== Problem to work on ==
Output only the lines that run from the line holding "The image size is (1025, 599)." to the end of the entries, both ends included, and skip the pictures.

Listed records section start

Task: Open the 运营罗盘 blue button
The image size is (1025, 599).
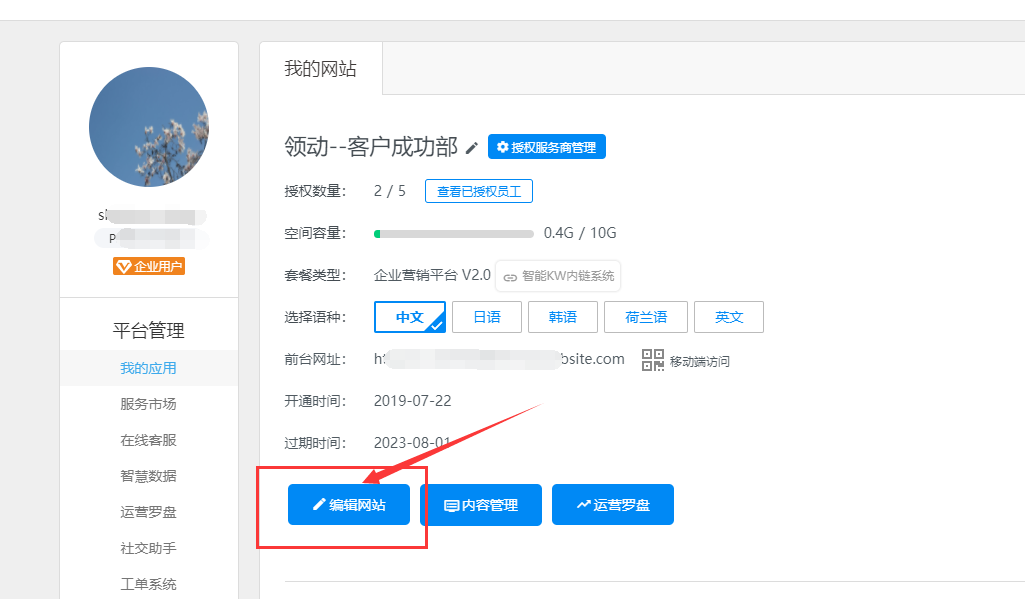Action: pos(613,505)
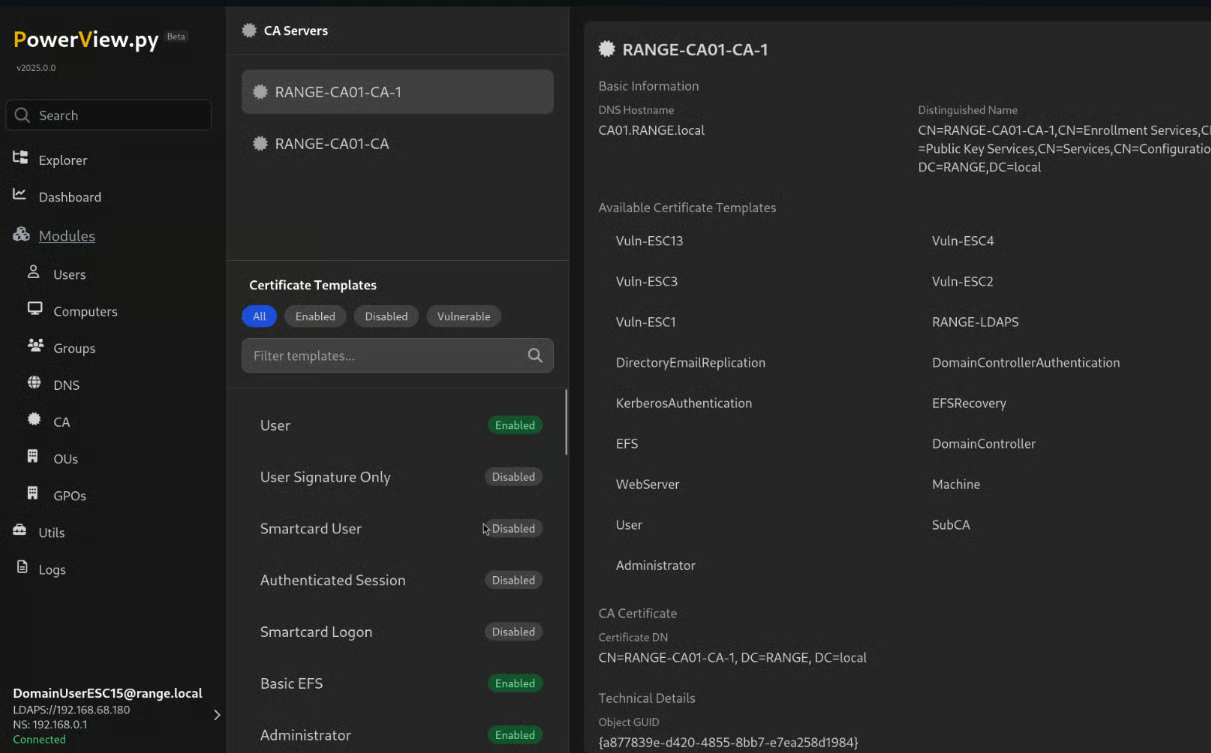Click the magnifier icon in template filter
Screen dimensions: 1211x753
535,356
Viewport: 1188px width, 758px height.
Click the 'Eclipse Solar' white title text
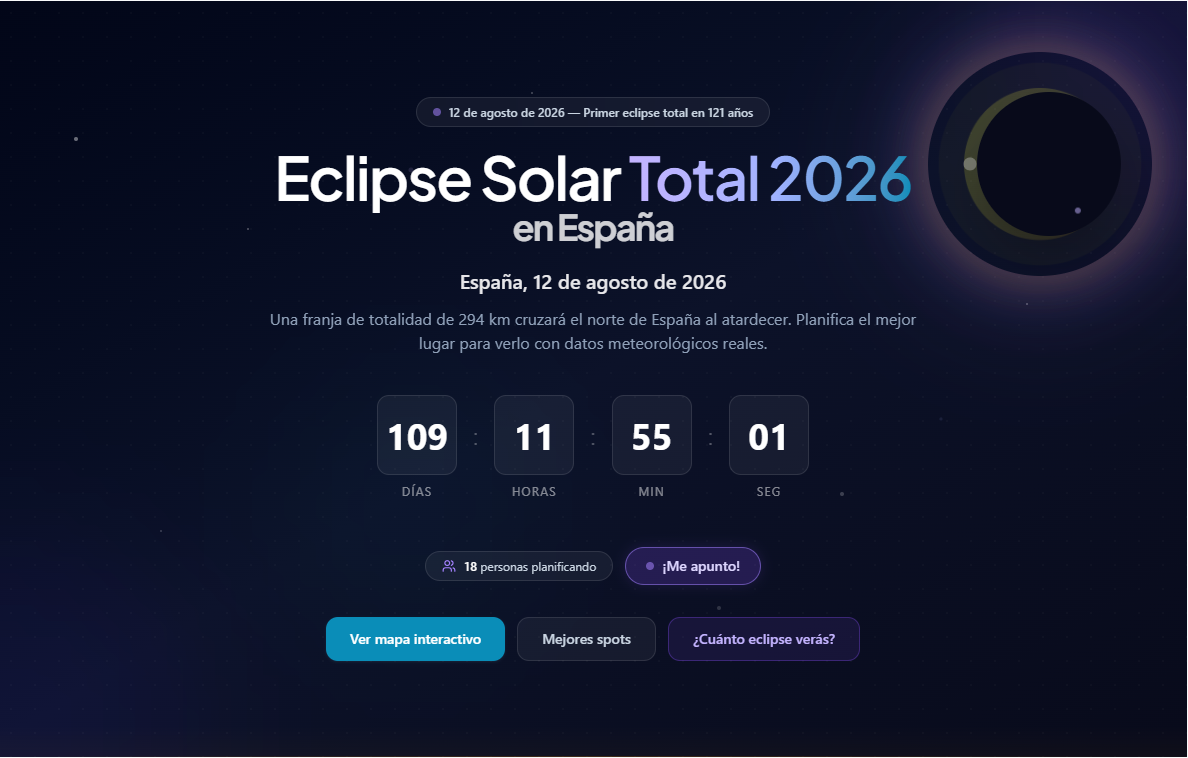pos(447,180)
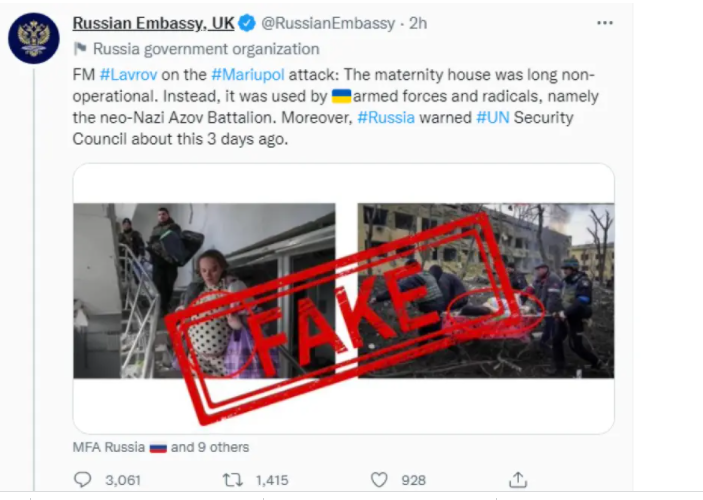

Listed records section end

== Result ==
The image size is (1025, 599).
Action: pos(613,505)
Click the magnifier icon in template filter
Screen dimensions: 1211x753
535,356
Viewport: 1188px width, 758px height.
Click the 'Eclipse Solar' white title text
pos(447,180)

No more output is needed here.